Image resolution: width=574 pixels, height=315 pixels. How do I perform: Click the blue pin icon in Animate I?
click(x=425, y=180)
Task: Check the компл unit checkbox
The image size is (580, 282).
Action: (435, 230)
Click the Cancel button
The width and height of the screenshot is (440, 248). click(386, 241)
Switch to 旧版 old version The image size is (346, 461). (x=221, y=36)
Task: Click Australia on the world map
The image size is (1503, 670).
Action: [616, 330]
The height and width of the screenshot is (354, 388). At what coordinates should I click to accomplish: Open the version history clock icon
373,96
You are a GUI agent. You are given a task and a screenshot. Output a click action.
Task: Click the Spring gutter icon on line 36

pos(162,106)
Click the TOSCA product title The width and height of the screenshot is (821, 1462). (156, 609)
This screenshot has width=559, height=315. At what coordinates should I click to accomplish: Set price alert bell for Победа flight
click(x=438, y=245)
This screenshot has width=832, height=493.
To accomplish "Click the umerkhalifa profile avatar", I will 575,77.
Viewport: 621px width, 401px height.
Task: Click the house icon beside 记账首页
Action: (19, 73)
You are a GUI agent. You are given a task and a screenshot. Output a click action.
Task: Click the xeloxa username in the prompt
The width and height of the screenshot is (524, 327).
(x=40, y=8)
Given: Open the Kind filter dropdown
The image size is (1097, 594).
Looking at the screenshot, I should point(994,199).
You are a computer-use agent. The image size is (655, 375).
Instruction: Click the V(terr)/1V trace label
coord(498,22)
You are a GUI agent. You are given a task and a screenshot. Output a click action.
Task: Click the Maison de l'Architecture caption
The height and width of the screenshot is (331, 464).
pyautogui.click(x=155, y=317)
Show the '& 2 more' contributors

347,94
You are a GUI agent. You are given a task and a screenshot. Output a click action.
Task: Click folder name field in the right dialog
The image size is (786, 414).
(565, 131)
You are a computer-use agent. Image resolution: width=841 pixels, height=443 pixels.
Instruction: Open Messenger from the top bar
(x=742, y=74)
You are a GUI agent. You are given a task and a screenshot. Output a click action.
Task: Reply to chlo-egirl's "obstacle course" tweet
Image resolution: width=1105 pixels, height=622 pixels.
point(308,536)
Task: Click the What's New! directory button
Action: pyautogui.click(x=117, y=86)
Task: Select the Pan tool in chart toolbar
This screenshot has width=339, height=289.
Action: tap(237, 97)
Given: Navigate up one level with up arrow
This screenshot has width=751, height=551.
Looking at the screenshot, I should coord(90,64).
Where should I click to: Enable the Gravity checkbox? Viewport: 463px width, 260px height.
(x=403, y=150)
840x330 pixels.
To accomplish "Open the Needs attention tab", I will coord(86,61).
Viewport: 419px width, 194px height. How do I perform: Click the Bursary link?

» Action item:
Make an exact copy of the data above.

» Result:
Image resolution: width=574 pixels, height=315 pixels. How do I perform: Click the blue pin icon in Animate I?
click(x=425, y=180)
Task: Check the компл unit checkbox
The image size is (580, 282).
Action: (435, 230)
Click the Cancel button
The width and height of the screenshot is (440, 248). click(386, 241)
Switch to 旧版 old version The image size is (346, 461). (x=221, y=36)
Task: Click Australia on the world map
The image size is (1503, 670).
Action: [616, 330]
The height and width of the screenshot is (354, 388). At what coordinates should I click to accomplish: Open the version history clock icon
373,96
You are a GUI agent. You are given a task and a screenshot. Output a click action.
Task: Click the Spring gutter icon on line 36

pos(162,106)
Click the TOSCA product title The width and height of the screenshot is (821, 1462). (156, 609)
This screenshot has width=559, height=315. At what coordinates should I click to accomplish: Set price alert bell for Победа flight
click(x=438, y=245)
This screenshot has width=832, height=493.
To accomplish "Click the umerkhalifa profile avatar", I will 575,77.
Viewport: 621px width, 401px height.
Task: Click the house icon beside 记账首页
Action: (19, 73)
You are a GUI agent. You are given a task and a screenshot. Output a click action.
Task: Click the xeloxa username in the prompt
The width and height of the screenshot is (524, 327).
(x=40, y=8)
Given: Open the Kind filter dropdown
The image size is (1097, 594).
Looking at the screenshot, I should point(994,199).
You are a computer-use agent. The image size is (655, 375).
Instruction: Click the V(terr)/1V trace label
coord(498,22)
You are a GUI agent. You are given a task and a screenshot. Output a click action.
Task: Click the Maison de l'Architecture caption
The height and width of the screenshot is (331, 464).
pyautogui.click(x=155, y=317)
Show the '& 2 more' contributors

347,94
You are a GUI agent. You are given a task and a screenshot. Output a click action.
Task: Click folder name field in the right dialog
The image size is (786, 414).
(565, 131)
You are a computer-use agent. Image resolution: width=841 pixels, height=443 pixels.
Instruction: Open Messenger from the top bar
(x=742, y=74)
You are a GUI agent. You are given a task and a screenshot. Output a click action.
Task: Reply to chlo-egirl's "obstacle course" tweet
Image resolution: width=1105 pixels, height=622 pixels.
point(308,536)
Task: Click the What's New! directory button
Action: pyautogui.click(x=117, y=86)
Task: Select the Pan tool in chart toolbar
This screenshot has width=339, height=289.
Action: tap(237, 97)
Given: Navigate up one level with up arrow
This screenshot has width=751, height=551.
Looking at the screenshot, I should coord(90,64).
Where should I click to: Enable the Gravity checkbox? Viewport: 463px width, 260px height.
(x=403, y=150)
840x330 pixels.
To accomplish "Open the Needs attention tab", I will coord(86,61).
Viewport: 419px width, 194px height. How do I perform: Click the Bursary link?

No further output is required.